ASSIGNMENT:
Please restate word for word, and with nothing added, the lines that run from the one holding "Where should I click to: Switch" to the end of the entries below.

# # #

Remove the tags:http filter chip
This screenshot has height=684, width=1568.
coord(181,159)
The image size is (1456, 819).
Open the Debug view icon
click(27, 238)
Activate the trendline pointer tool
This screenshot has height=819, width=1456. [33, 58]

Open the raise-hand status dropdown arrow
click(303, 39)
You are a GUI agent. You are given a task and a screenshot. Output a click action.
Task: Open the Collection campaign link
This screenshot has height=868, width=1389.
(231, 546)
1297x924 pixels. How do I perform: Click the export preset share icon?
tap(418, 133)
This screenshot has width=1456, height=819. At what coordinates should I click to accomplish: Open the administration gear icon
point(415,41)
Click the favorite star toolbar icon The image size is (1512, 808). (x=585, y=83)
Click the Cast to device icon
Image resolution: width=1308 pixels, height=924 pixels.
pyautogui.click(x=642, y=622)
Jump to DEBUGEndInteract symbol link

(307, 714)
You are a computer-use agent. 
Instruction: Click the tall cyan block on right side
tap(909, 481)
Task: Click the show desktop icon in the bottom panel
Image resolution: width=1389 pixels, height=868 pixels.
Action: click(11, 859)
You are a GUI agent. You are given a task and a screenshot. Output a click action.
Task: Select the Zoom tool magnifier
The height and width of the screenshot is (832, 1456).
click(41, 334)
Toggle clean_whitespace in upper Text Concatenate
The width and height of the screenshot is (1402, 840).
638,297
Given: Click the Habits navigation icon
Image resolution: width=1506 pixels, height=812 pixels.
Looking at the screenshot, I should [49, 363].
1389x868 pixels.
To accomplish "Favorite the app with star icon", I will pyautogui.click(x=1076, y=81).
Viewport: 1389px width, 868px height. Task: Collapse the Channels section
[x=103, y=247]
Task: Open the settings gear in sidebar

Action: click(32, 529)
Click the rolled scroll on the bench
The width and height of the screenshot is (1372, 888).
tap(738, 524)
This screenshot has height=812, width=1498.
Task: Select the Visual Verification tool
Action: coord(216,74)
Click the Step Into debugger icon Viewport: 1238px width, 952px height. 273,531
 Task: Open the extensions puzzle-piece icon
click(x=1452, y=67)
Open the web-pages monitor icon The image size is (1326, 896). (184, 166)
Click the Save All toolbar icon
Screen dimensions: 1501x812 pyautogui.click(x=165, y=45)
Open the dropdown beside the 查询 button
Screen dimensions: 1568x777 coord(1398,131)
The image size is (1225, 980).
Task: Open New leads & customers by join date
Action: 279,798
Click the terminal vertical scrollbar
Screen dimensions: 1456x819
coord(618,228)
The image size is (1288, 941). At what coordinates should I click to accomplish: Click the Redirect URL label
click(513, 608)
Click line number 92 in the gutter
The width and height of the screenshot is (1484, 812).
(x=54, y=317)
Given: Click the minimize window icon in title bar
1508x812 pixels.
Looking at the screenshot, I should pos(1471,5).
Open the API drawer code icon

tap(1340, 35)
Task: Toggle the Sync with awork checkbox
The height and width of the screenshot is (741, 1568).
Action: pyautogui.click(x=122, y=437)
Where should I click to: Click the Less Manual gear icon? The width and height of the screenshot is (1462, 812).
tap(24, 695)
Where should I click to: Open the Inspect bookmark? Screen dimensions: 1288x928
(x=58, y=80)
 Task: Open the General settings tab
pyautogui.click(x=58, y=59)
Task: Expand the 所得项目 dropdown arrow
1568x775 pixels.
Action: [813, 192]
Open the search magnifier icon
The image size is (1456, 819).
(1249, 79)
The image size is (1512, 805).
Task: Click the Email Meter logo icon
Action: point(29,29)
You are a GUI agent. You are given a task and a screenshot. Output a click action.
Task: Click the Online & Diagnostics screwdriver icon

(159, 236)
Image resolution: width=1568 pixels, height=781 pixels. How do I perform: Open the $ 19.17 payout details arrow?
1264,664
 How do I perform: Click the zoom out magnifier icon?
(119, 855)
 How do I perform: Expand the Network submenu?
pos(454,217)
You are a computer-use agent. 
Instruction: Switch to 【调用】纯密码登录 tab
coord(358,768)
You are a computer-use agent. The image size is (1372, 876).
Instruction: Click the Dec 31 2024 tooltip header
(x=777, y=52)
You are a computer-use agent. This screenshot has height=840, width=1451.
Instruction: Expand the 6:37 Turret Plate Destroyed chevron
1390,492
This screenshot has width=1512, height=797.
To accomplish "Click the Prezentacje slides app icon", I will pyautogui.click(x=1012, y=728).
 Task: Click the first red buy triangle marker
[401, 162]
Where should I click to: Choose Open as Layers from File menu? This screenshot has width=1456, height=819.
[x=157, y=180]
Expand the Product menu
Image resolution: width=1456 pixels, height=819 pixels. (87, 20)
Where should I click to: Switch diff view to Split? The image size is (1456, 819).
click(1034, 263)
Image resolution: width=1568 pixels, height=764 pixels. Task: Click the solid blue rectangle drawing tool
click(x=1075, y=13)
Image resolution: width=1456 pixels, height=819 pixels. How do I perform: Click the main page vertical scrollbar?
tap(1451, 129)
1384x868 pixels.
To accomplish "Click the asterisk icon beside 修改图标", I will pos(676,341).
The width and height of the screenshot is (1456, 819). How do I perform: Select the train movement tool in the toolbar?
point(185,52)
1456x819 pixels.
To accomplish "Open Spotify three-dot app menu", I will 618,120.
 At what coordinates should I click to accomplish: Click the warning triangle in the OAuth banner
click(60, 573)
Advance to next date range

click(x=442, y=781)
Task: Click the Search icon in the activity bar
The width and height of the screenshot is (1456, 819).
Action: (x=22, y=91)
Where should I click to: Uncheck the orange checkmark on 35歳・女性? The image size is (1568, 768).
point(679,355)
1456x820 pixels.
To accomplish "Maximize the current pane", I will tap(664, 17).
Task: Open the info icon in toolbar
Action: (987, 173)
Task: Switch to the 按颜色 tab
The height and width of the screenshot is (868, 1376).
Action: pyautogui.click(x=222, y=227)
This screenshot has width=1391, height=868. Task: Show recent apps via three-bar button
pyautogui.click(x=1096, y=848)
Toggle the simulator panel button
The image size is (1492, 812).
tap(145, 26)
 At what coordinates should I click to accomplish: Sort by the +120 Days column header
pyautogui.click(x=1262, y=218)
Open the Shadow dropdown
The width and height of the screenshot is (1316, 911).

# # #

SOLVED EXERCISE:
Where should I click to: Switch diff view to Split? The image size is (1456, 819).
click(1034, 263)
Image resolution: width=1568 pixels, height=764 pixels. Task: Click the solid blue rectangle drawing tool
click(x=1075, y=13)
Image resolution: width=1456 pixels, height=819 pixels. How do I perform: Click the main page vertical scrollbar?
tap(1451, 129)
1384x868 pixels.
To accomplish "Click the asterisk icon beside 修改图标", I will pos(676,341).
The width and height of the screenshot is (1456, 819). How do I perform: Select the train movement tool in the toolbar?
point(185,52)
1456x819 pixels.
To accomplish "Open Spotify three-dot app menu", I will 618,120.
 At what coordinates should I click to accomplish: Click the warning triangle in the OAuth banner
click(60, 573)
Advance to next date range

click(x=442, y=781)
Task: Click the Search icon in the activity bar
The width and height of the screenshot is (1456, 819).
Action: (x=22, y=91)
Where should I click to: Uncheck the orange checkmark on 35歳・女性? The image size is (1568, 768).
point(679,355)
1456x820 pixels.
To accomplish "Maximize the current pane", I will tap(664, 17).
Task: Open the info icon in toolbar
Action: (987, 173)
Task: Switch to the 按颜色 tab
The height and width of the screenshot is (868, 1376).
Action: pyautogui.click(x=222, y=227)
This screenshot has width=1391, height=868. Task: Show recent apps via three-bar button
pyautogui.click(x=1096, y=848)
Toggle the simulator panel button
The image size is (1492, 812).
tap(145, 26)
 At what coordinates should I click to accomplish: Sort by the +120 Days column header
pyautogui.click(x=1262, y=218)
Open the Shadow dropdown
The width and height of the screenshot is (1316, 911).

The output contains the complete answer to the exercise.